The Bentleys are used mostly on official engagements and are always escorted by a selection of marked and unmarked Royal Protection Squad vehicles, along with local police vehicles and motorcycle outriders. The motorcade usually includes a support vehicle to carry staff and aides, which was previously a silver VW Transporter minibus, until replaced by a black Mercedes V-Class in 2019. Both minibuses used the registration plate 1 KUV.

The Queen also used the Bentleys at Sandringham House, and for travelling to and from Crathie Kirk when at Balmoral. Until her death in 2022, she typically used the Bentleys on the rare occasions that she travelled abroad, but also used other state cars or a vehicle provided by her hosts.

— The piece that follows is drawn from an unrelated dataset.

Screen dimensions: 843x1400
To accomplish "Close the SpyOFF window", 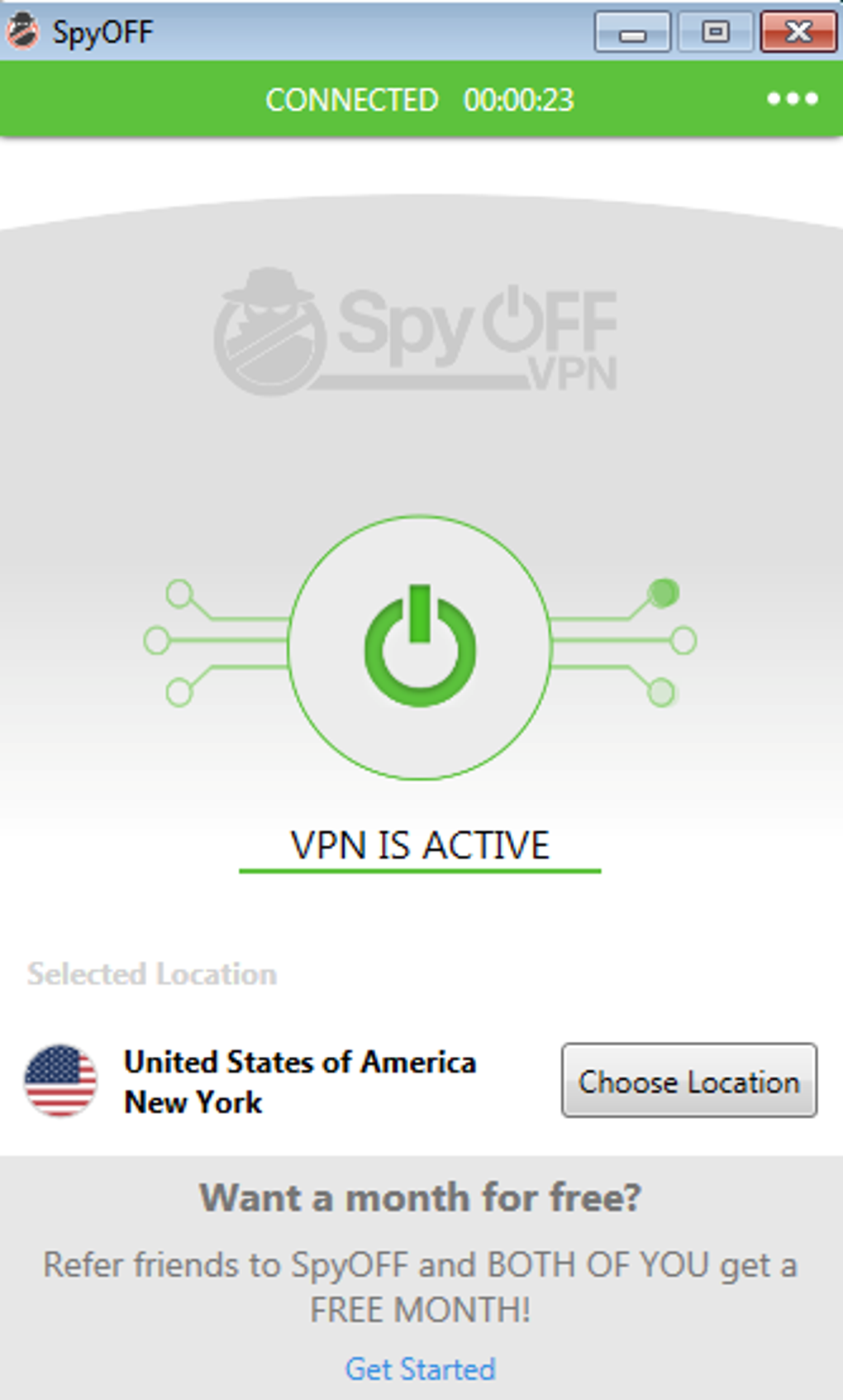I will [798, 33].
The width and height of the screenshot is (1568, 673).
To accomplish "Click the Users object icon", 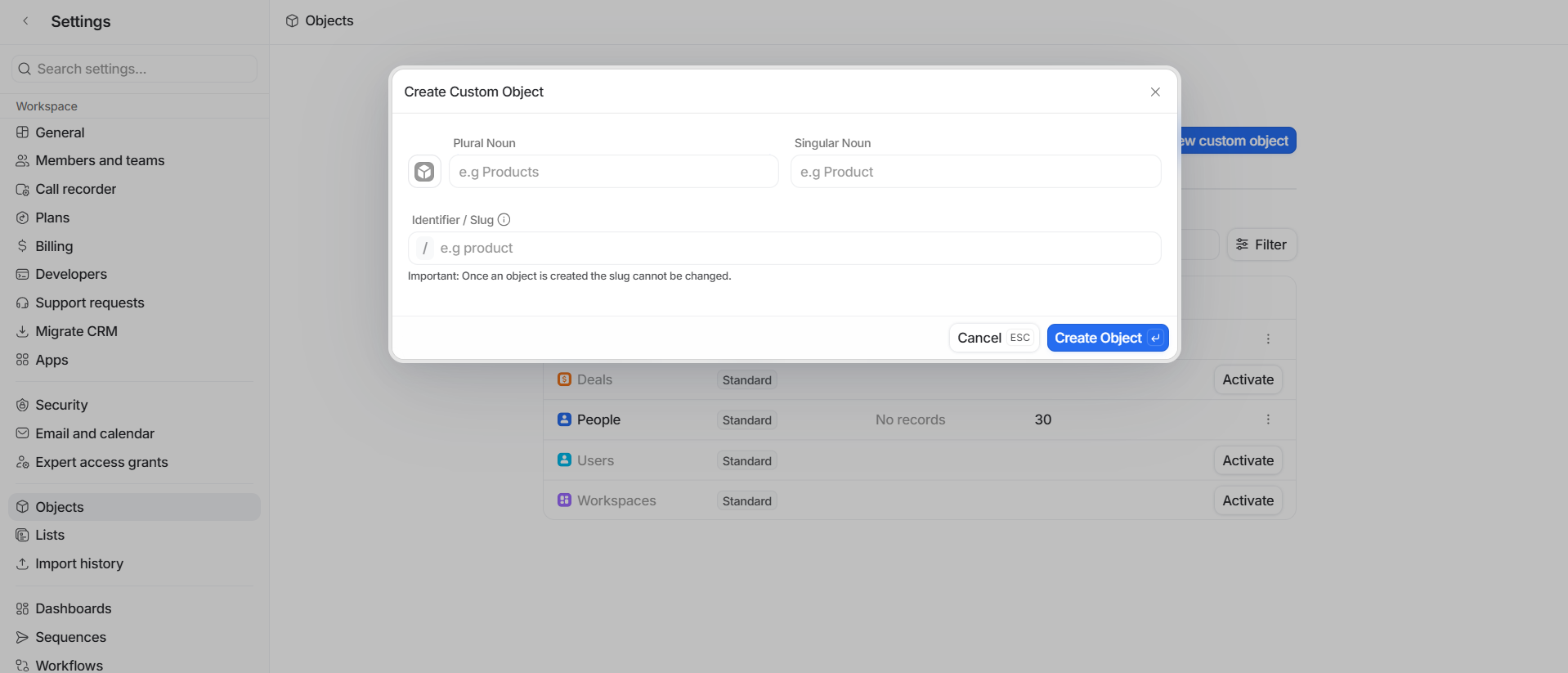I will coord(564,460).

Like all British state cars, the Bentleys have a mount on the roof for an illuminated coat of arms and a flag, which can be inserted from inside the vehicle. These usually feature the royal coat of arms and the Royal Standard respectively, although other symbols can be used for occasions such as a state visit.

When carrying the Monarch, the Bentley "Flying B" bonnet mascot was replaced, either by the Monarch's personal English mascot of Saint George slaying the dragon (made by the artist Edward Seago) or, in Scotland, by a single standing lion.

The Bentleys are equipped with flashing blue lights, two within the radiator grille and two mounted on the front bumper. The State Limousines neither have nor require number plates. The Bentleys are painted claret and black, in keeping with all British state vehicles.

In January 2009, it was announced that the Bentley State Limousines would both be converted to run on biofuel.

The vehicle was showcased at the 2013 Coronation Festival in Buckingham Palace Gardens.

The two limousines are said to be valued at £10 million each.

== Production ==
British textile manufacturer Hield Brothers produced the lambswool sateen cloth used for the upholstery of the rear seats.

The unique bodywork was built by Bentley's Mulliner coachbuilding division.

Only two of these vehicles were built, making it even rarer than the Rolls-Royce Phantom IV, of which just 18 were built for royalty and heads of state.